## What the task requires
Pull out every line of the records below that contains the word "dimensions", copying each one in full.

[Task input start]

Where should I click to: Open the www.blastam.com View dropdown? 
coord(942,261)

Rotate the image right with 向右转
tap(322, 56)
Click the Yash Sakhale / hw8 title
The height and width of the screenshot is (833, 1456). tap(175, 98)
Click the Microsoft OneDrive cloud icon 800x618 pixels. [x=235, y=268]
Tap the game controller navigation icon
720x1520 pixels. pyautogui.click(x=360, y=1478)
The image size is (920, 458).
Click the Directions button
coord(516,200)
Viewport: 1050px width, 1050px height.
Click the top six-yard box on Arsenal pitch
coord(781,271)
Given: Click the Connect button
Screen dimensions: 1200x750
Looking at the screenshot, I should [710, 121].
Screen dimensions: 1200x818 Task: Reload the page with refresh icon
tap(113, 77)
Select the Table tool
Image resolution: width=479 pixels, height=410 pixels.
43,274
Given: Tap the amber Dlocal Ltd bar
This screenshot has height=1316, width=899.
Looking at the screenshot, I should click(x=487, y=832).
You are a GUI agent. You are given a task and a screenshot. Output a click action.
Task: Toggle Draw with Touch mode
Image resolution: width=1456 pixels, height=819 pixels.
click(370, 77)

[Task input end]

## Task result
Screen dimensions: 1200x750
Screen dimensions: 1200x818 Task: Reload the page with refresh icon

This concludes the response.